Deploying Your API From PaaS Using Salesforce and Heroku

The world of API management is expanding, and to support this growth I've broke up my research into three separate buckets: API design, API deployment and API management.

Zooming in on API deployment, one of the ares I'm looking to educate the masses about, is quick and dirty API deployment using existing PaaS. Providing ways for companies, and their internal problem owners to rapidly deploy APIs via their existing tools and services.

One great example I recently found is from Jeff Douglas (@jeffdonthemic), Platform Architect @CloudSpokes & Sr. Tech. Consultant @Appirio, on using Heroku to deploy an API from your Salesforce organization. Jeff's walkthrough is a little choppy, but it is full of extremely valuable nuggets of information, and he says he's working on a more polished version of it to present.

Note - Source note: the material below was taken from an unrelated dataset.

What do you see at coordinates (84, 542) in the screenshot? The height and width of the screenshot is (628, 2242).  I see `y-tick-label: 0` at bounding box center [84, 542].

The approach is pretty straightforward. You are simply deploying an API on Heroku, that uses code to make calls to your Salesforce account via the Salesforce Apex API. The API you launch on the Heroku PaaS platform will abstract away your custom code that you use to pull specific Salesforce resources, allowing you to scale and securely deliver existing data in your Salesforce platform, and ultimately use Saleforce as an administrative interface for your API(s).

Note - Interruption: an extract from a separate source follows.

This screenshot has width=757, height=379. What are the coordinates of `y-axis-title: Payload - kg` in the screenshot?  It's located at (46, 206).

Jeff gives examples of how you can do this in Ruby, Node.js and even Java, and talks about approaches to versioning the API and providing documentation. He also recommends that for higher traffic APIs you should look at existing API management companies to help you secure, meter, develop service packages, and provide you with billing and analytics options.

I'd like to see starter kits developed in PHP, Python, Ruby, Node and Java that allow for quick API deployment using data from Saleforce on not just Heroku, but other popular PaaS platforms like Amazon and Google.

There are a lot of companies who use Salesforce to manage vital resources, and providing the business and marketing folks within these organizations with blueprints to quickly make these resources available via APIs, is important to equipping them to solve the big data and mobile challenges they are facing.